* THE RECORDS:

Segment Open

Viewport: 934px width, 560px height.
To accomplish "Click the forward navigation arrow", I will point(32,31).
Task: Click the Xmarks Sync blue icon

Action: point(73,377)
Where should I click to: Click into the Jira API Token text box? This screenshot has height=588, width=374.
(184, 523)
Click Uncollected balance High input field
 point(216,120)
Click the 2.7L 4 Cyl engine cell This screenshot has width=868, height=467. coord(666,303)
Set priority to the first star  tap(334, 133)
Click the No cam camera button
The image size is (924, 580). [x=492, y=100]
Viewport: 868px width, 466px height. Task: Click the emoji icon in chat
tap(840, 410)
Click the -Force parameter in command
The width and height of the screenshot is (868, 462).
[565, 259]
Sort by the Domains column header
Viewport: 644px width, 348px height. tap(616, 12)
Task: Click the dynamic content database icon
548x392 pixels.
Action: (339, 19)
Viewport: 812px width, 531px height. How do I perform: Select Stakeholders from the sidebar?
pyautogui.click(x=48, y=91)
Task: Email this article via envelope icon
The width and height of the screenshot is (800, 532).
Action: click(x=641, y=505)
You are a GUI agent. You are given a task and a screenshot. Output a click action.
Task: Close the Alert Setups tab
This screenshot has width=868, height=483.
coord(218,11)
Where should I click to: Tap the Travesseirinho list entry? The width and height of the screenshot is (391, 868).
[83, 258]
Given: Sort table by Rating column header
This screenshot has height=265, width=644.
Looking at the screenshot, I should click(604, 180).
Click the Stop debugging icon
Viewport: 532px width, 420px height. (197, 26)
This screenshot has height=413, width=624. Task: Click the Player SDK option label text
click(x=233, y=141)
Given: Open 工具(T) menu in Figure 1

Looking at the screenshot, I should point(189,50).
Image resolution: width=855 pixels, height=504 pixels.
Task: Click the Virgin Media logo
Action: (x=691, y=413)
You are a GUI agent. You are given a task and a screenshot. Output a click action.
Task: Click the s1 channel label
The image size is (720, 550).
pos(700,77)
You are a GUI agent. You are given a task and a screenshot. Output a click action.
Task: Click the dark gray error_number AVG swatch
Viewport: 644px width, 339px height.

Segment Closed

* WORK TASK: Each record shown above must be reproduced exactly.

* FINISHED TASK:
Viewport: 934px width, 560px height.
To accomplish "Click the forward navigation arrow", I will point(32,31).
Task: Click the Xmarks Sync blue icon

Action: point(73,377)
Where should I click to: Click into the Jira API Token text box? This screenshot has height=588, width=374.
(184, 523)
Click Uncollected balance High input field
 point(216,120)
Click the 2.7L 4 Cyl engine cell This screenshot has width=868, height=467. coord(666,303)
Set priority to the first star  tap(334, 133)
Click the No cam camera button
The image size is (924, 580). [x=492, y=100]
Viewport: 868px width, 466px height. Task: Click the emoji icon in chat
tap(840, 410)
Click the -Force parameter in command
The width and height of the screenshot is (868, 462).
[565, 259]
Sort by the Domains column header
Viewport: 644px width, 348px height. tap(616, 12)
Task: Click the dynamic content database icon
548x392 pixels.
Action: (339, 19)
Viewport: 812px width, 531px height. How do I perform: Select Stakeholders from the sidebar?
pyautogui.click(x=48, y=91)
Task: Email this article via envelope icon
The width and height of the screenshot is (800, 532).
Action: click(x=641, y=505)
You are a GUI agent. You are given a task and a screenshot. Output a click action.
Task: Close the Alert Setups tab
This screenshot has width=868, height=483.
coord(218,11)
Where should I click to: Tap the Travesseirinho list entry? The width and height of the screenshot is (391, 868).
[83, 258]
Given: Sort table by Rating column header
This screenshot has height=265, width=644.
Looking at the screenshot, I should click(604, 180).
Click the Stop debugging icon
Viewport: 532px width, 420px height. (197, 26)
This screenshot has height=413, width=624. Task: Click the Player SDK option label text
click(x=233, y=141)
Given: Open 工具(T) menu in Figure 1

Looking at the screenshot, I should point(189,50).
Image resolution: width=855 pixels, height=504 pixels.
Task: Click the Virgin Media logo
Action: (x=691, y=413)
You are a GUI agent. You are given a task and a screenshot. Output a click action.
Task: Click the s1 channel label
The image size is (720, 550).
pos(700,77)
You are a GUI agent. You are given a task and a screenshot. Output a click action.
Task: Click the dark gray error_number AVG swatch
Viewport: 644px width, 339px height.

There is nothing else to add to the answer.